Glycated haemoglobin (previously called glycosylated or glyco-haemoglobin) and HbA1c have been in common use since the 1970s as a measure of average glucose control over the preceding weeks and months, although there is weighting for glycaemic changes in the one month preceding the sampling. Most major clinical trials relating diabetes control to outcomes such as the frequency of micro- and macro-vascular complications (e.g. the DCCT and the UK Prospective Diabetes Study) have used HbA1c as an index of glycaemic control and thus HbA1c is now seen as a risk factor for the development of complications.

Several methods exist for measuring HbA1c, including ion exchange chromatography, electrophoresis, affinity chromatography (based on the binding of the cis-diol group of glucose to immobilized boronic acid derivatives) and immunoturbimetric methods. The reference range for HbA1c has been taken to be about 4.5% (26 mmol/mol) to 6.5% (48 mmol/mol) (i.e. the percentage of HbAo that is glycated), and values in the worst-controlled subjects with diabetes reach levels of about 10–14% (86–129 mmol/mol). However, this reference range and the actual values have not been comparable between laboratories (partly because of differing methods and glycated species measured), and, in recent years, methods have generally been ‘aligned’ to the method used in the DCCT, in an effort to reduce variability between laboratories. The International Federation of Clinical Chemistry (IFCC) has now developed a more definitive standardization system for HbA1c based on purified HbA1c and HbAo. Although highly correlated with the more familiar DCCT-aligned results, the IFFC HbA1c value is reported in mmol/mol, e.g. 5% (DCCT) being equivalent to 31 mmol/mol (IFCC), 7% to 53 mmol/mol, and 9% to 75 mmol/mol. For the time being, it is recommended that both the IFCC and a DCCT value (derived from the IFCC value using a master equation) be reported.

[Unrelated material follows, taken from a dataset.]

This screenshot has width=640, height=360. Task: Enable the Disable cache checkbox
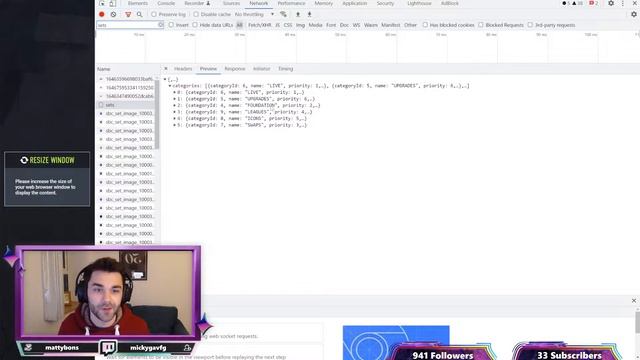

Serum proteins are also glycated in a manner analogous to haemoglobin, and fructosamine is the generic name for these products, though it is mostly glycated albumin. It can be measured using a colorimetric procedure in an automatic analyser. Because the half-life of albumin is about 17 days, fructosamine is a measure integrated glycaemic control over a much shorter period than HbA1c—about 2–3 weeks. It is a less popular method for assessing control than HbA1c, and is in most use when control is changing rapidly, e.g. during pregnancy in the patient with diabetes.

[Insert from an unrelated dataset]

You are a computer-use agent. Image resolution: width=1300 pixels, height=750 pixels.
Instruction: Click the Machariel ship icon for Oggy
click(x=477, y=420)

Blood glucose monitoring in diabetes is entering an exciting new phase with CGM. It gives patients information about the direction of change in glycaemic control, and allows alarms when hypo- and hyper-glycaemic thresholds are exceeded. The aim of coupling sensor readings to an insulin pump to provide automatic closed-loop insulin delivery—an artificial pancreas—has been a goal for many decades. Although a moment-to-moment, fully closed-loop system is some way off as a routine treatment, simpler CGM-assisted pumps that suspend the basal insulin rate when the sensor detects hypoglycaemia are already entering clinical practice.

NIBGM has seen slower progress, but new technologies are being explored. Some 45 years after blood glucose reagent strips were introduced, innovative technologies for glucose monitoring continue to be actively researched.